Lady Bracknell's fame spreads
Further scrutiny of the results returned by the mighty Google search engine reveals some gratifying new Bracknell footprints in cyberspace.
- Moleskinerie have produced a rather charming juxtaposition of extracts from this and the redoubtable Mr Chaucer's blog, complete with illustrations; and
- Eheu fugaces .. labuntur anni have done Lady Bracknell the enormous (and completely unjustified) honour of listing her blog under the title, English on-line journalists.
Now, Google is all well and good. But its self-indulgent delights pale in comparison with the simple pleasures Lady Bracknell has enjoyed since, less than 48 hours ago, she followed the delightful Becca's advice and instructed the editor to install a site meter. (Lady Bracknell was thrown back on the expedient of humming quite loudly during the installation process in order to block out the noise of the editor's swearing. Despite her best efforts, however, she is sure she heard the editor mutter something to the effect that nowhere on her curriculum vitae did she claim to have any skills in ****ing HTML coding.)
The results shown on the site meter are so wholly absorbing that there is some risk that Lady Bracknell may discontinue blogging altogether in order to have more spare time to analyse them. She is particularly fond of the "By World Map" page, in which the map is marked with little coloured pins to indicate the locations of her readers.
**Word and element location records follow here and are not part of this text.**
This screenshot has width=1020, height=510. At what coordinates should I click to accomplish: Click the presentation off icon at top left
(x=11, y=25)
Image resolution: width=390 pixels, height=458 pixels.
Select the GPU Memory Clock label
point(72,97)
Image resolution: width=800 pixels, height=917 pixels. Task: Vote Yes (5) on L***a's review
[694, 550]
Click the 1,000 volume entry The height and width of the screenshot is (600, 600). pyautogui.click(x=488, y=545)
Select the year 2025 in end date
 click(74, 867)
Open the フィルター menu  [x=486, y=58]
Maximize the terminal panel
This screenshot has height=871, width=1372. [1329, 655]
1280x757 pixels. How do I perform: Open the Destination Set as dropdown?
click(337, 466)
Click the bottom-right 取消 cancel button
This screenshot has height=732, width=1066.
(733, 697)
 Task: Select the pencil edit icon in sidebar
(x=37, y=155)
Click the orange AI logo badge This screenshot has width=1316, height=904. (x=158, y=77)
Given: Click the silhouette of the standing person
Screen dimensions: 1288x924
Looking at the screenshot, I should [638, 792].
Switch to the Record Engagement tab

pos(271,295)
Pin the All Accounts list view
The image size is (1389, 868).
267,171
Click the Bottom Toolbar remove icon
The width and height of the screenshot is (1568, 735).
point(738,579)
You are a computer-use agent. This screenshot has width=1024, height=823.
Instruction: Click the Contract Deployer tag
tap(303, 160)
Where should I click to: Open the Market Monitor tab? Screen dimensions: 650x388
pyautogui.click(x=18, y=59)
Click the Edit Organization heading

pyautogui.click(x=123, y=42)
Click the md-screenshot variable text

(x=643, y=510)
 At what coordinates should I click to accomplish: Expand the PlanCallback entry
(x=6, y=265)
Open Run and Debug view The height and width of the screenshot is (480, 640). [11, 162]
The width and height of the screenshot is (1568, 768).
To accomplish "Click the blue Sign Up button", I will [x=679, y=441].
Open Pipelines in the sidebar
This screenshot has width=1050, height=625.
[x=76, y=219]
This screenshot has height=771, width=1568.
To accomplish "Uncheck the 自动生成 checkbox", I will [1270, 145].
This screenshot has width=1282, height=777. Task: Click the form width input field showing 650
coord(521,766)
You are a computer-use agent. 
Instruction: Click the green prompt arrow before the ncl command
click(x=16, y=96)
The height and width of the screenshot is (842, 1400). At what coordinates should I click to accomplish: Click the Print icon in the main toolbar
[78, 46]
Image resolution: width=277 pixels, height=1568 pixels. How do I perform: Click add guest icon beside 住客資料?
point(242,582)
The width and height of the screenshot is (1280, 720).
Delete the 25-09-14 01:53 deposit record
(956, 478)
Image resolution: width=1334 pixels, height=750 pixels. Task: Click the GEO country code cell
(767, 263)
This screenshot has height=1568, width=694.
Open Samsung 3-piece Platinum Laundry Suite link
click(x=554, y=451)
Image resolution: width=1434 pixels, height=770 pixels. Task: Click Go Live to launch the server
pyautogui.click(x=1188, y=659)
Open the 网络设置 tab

The search terms by means of which readers have stumbled upon her perorations are also a source of fascination. Although Lady Bracknell cannot help but suspect that her blog must have been a crashing disappointment to whichever individual searched under the term, "ladyship whipping"....
6 Comments:
Congratulations, Lady Bracknell, on this well-deserved fame.
I wonder, has your ladyship come across grannyvibe.blogspot.com? Due to its perhaps unfortunate name, this entertaining diary attracts many unsavoury search terms. Its author, a feminist weightlifter with a penchant for horticulture, writes on this subject with great wit and perspicacity.
It seems that m'lady's fame has blossomed during the Spring, and one can only envisage the excitement of the poor wretches who believed they were about to enter the world of a high class dominatrix, complete with dungeon and accessories. Not that I know about such things. And even if I do, I wasn't there. (Chris reddens profusely):(
Ma'am
Leaving aside the seamier routes which some of Your Ladyship's accidental readers appear to take to this esteemed blog, I was much gratified to discover that one such was apparently searching for a part-time chauffeur, having employed the search term "Boogaloo Dude".
Would this be a good time to ask for a pay rise?
I remain (for the time being) your humble factotum
Boogaloo Dude
Congratulations on your growing Internet presence. It is quite a strong indication that the public is fascinated by your wisdom and wit!
I have also succumbed to the map feature on my own "blog," which is really not much of a blog but a listing of my publications.
Your map feature, however, exceeds mine in that it shows the last visitor's location in red and appears to be updated constantly. I see my location on it right now...Wow! Impressive stuff.
Congratulations, Your Ladyship on your fame and your blog. Miss Katie wishes to know the secret of getting fame with her blog as it is suffering from lack of readership and Miss Katie feels bad.
She loves reading through all her ladyship's blog and her esteemed friends.
Miss Katie also is delighted that she has your ladyship to lookup to on most subjects of the disability kind.
Grateful thanks are extended for all the kind words so far left in response to this entry.
Lady Bracknell agrees that the time may be about right to offer a modest increase to the Dude's current emolument in recognition of his years of sterling service.
Mr Mac should perhaps have a cold shower.